• [Task objective]:
Repeat the entries that appear below, exactly and in full.
Provided records: Begin
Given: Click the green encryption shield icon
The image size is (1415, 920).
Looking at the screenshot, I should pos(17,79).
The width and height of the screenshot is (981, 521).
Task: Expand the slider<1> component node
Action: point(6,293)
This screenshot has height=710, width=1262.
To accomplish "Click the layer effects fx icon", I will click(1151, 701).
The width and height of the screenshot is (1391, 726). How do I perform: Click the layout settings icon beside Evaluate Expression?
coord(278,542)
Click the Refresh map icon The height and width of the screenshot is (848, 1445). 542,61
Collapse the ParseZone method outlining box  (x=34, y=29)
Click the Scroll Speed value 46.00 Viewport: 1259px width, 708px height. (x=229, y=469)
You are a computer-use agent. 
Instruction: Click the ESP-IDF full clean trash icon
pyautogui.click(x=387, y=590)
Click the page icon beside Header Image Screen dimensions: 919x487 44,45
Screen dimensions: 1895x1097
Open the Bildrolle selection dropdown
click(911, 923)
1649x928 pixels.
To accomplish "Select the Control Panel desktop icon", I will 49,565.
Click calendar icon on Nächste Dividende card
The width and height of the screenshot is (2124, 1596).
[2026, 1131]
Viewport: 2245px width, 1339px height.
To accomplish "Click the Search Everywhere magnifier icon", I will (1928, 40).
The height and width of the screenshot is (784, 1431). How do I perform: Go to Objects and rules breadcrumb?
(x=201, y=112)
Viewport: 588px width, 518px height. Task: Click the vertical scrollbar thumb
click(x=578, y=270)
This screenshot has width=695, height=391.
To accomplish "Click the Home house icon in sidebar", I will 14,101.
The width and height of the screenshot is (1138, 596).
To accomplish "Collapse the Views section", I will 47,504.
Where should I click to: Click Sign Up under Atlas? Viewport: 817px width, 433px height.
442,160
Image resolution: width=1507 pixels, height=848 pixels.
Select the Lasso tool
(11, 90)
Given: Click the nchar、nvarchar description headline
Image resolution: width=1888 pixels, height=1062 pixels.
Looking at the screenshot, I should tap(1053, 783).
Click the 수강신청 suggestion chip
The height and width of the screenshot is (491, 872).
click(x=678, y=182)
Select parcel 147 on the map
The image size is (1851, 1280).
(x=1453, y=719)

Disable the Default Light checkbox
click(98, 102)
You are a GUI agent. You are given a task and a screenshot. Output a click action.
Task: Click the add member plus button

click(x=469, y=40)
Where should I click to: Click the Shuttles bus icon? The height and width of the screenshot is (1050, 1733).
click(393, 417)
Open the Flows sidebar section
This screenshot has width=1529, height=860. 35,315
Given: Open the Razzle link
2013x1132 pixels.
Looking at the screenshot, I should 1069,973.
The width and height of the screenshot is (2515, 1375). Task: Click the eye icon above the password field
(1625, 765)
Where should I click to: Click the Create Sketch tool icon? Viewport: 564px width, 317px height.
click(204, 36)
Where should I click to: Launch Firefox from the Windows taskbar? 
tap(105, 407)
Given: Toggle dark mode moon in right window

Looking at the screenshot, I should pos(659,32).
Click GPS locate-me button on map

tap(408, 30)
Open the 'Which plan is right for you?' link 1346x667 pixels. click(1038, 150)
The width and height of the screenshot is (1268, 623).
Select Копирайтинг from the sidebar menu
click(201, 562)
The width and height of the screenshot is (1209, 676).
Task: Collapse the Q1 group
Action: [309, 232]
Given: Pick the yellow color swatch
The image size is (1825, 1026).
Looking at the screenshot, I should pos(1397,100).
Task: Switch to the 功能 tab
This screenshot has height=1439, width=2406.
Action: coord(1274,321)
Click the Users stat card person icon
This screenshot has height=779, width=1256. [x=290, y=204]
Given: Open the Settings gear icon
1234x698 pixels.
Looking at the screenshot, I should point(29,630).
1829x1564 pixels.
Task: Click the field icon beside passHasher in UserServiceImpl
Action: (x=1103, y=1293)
Provided records: End
• [Result]:
Given: Click the green encryption shield icon
The image size is (1415, 920).
Looking at the screenshot, I should pos(17,79).
The width and height of the screenshot is (981, 521).
Task: Expand the slider<1> component node
Action: point(6,293)
This screenshot has height=710, width=1262.
To accomplish "Click the layer effects fx icon", I will click(1151, 701).
The width and height of the screenshot is (1391, 726). How do I perform: Click the layout settings icon beside Evaluate Expression?
coord(278,542)
Click the Refresh map icon The height and width of the screenshot is (848, 1445). 542,61
Collapse the ParseZone method outlining box  (x=34, y=29)
Click the Scroll Speed value 46.00 Viewport: 1259px width, 708px height. (x=229, y=469)
You are a computer-use agent. 
Instruction: Click the ESP-IDF full clean trash icon
pyautogui.click(x=387, y=590)
Click the page icon beside Header Image Screen dimensions: 919x487 44,45
Screen dimensions: 1895x1097
Open the Bildrolle selection dropdown
click(911, 923)
1649x928 pixels.
To accomplish "Select the Control Panel desktop icon", I will 49,565.
Click calendar icon on Nächste Dividende card
The width and height of the screenshot is (2124, 1596).
[2026, 1131]
Viewport: 2245px width, 1339px height.
To accomplish "Click the Search Everywhere magnifier icon", I will (1928, 40).
The height and width of the screenshot is (784, 1431). How do I perform: Go to Objects and rules breadcrumb?
(x=201, y=112)
Viewport: 588px width, 518px height. Task: Click the vertical scrollbar thumb
click(x=578, y=270)
This screenshot has width=695, height=391.
To accomplish "Click the Home house icon in sidebar", I will 14,101.
The width and height of the screenshot is (1138, 596).
To accomplish "Collapse the Views section", I will 47,504.
Where should I click to: Click Sign Up under Atlas? Viewport: 817px width, 433px height.
442,160
Image resolution: width=1507 pixels, height=848 pixels.
Select the Lasso tool
(11, 90)
Given: Click the nchar、nvarchar description headline
Image resolution: width=1888 pixels, height=1062 pixels.
Looking at the screenshot, I should tap(1053, 783).
Click the 수강신청 suggestion chip
The height and width of the screenshot is (491, 872).
click(x=678, y=182)
Select parcel 147 on the map
The image size is (1851, 1280).
(x=1453, y=719)

Disable the Default Light checkbox
click(98, 102)
You are a GUI agent. You are given a task and a screenshot. Output a click action.
Task: Click the add member plus button

click(x=469, y=40)
Where should I click to: Click the Shuttles bus icon? The height and width of the screenshot is (1050, 1733).
click(393, 417)
Open the Flows sidebar section
This screenshot has width=1529, height=860. 35,315
Given: Open the Razzle link
2013x1132 pixels.
Looking at the screenshot, I should 1069,973.
The width and height of the screenshot is (2515, 1375). Task: Click the eye icon above the password field
(1625, 765)
Where should I click to: Click the Create Sketch tool icon? Viewport: 564px width, 317px height.
click(204, 36)
Where should I click to: Launch Firefox from the Windows taskbar? 
tap(105, 407)
Given: Toggle dark mode moon in right window

Looking at the screenshot, I should pos(659,32).
Click GPS locate-me button on map

tap(408, 30)
Open the 'Which plan is right for you?' link 1346x667 pixels. click(1038, 150)
The width and height of the screenshot is (1268, 623).
Select Копирайтинг from the sidebar menu
click(201, 562)
The width and height of the screenshot is (1209, 676).
Task: Collapse the Q1 group
Action: [309, 232]
Given: Pick the yellow color swatch
The image size is (1825, 1026).
Looking at the screenshot, I should pos(1397,100).
Task: Switch to the 功能 tab
This screenshot has height=1439, width=2406.
Action: coord(1274,321)
Click the Users stat card person icon
This screenshot has height=779, width=1256. [x=290, y=204]
Given: Open the Settings gear icon
1234x698 pixels.
Looking at the screenshot, I should point(29,630).
1829x1564 pixels.
Task: Click the field icon beside passHasher in UserServiceImpl
Action: (x=1103, y=1293)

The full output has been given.